If these paths are viable, I desire to believe that they are viable.

If these paths are nonviable, I desire to believe that they are nonviable.

Does it do any good, to take well-meaning optimistic suggestions seriously, if they will in fact clearly not work? Obviously, if they will work, by all means we should discover that, because knowing which of those paths, if any, is the most likely to work is galactically important. But I don't think they've been dismissed just because people thought the optimists needed to be taken down a peg. Reality does not owe us a reason for optimism.

Generally when people are optimistic about one of those paths, it is not because they've given it deep thought and think that this is a viable approach, it is because they are not aware of the voluminous debate and reasons to believe that it will not work, at all. And inasmuch as they insist on that path in the face of these arguments, it is often because they are lacking in security mindset - they are "looking for ways that things could work out", without considering how plausible or actionable each step on that path would actually be. If that's the mode they're in, then I don't see how encouraging their optimism will help the problem.

Is the argument that any effort spent on any of those paths is worthwhile compared to thinking that nothing can be done?

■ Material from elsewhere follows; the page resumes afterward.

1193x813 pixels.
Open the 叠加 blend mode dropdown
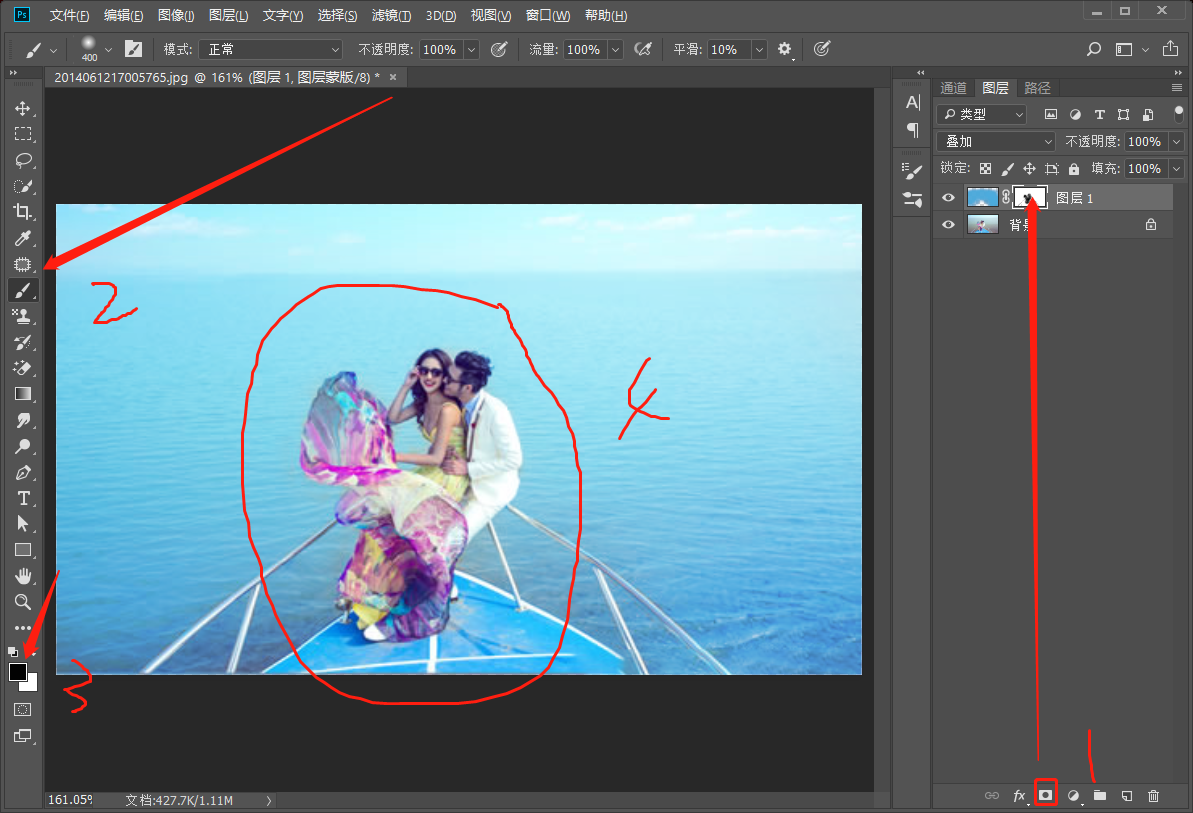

edit: Of course, misplaced pessimism is just as disastrous. And on rereading, was that your argument? Sorry if I reacted to something you didn't say. If that's the take, I agree fully. If one of those approaches is in fact viable, misplaced pessimism is just as destructive. I just think that the crux there is whether or not it is, in fact, viable - and how to discover that.

Comment by FeepingCreature on Three questions about mesa-optimizers · 2022-04-12T03:59:27.242Z · LW · GW
  1. As I understand it, OpenAI argue that GPT-3 is a mesa-optimizer (though not in those terms) in the announcement paper Language Models are Few-Shot Learners. (Search for meta.) (edit: Might have been in another paper. I've seen this argued somewhere, but I might have the wrong link :( ) Paraphrased, the model has been shown so many examples of the form "here are some examples that create an implied class, is X an instance of the class? Yes/no", that instead of memorizing the answers to all the questions, it has acquired a general skill for abstracting at runtime (over its context window). So while you have gradient descent going trying to teach the network a series of classes, the network might actually pick up feature learning itself as a skill instead, and start doing its own learning algorithm over just the context window.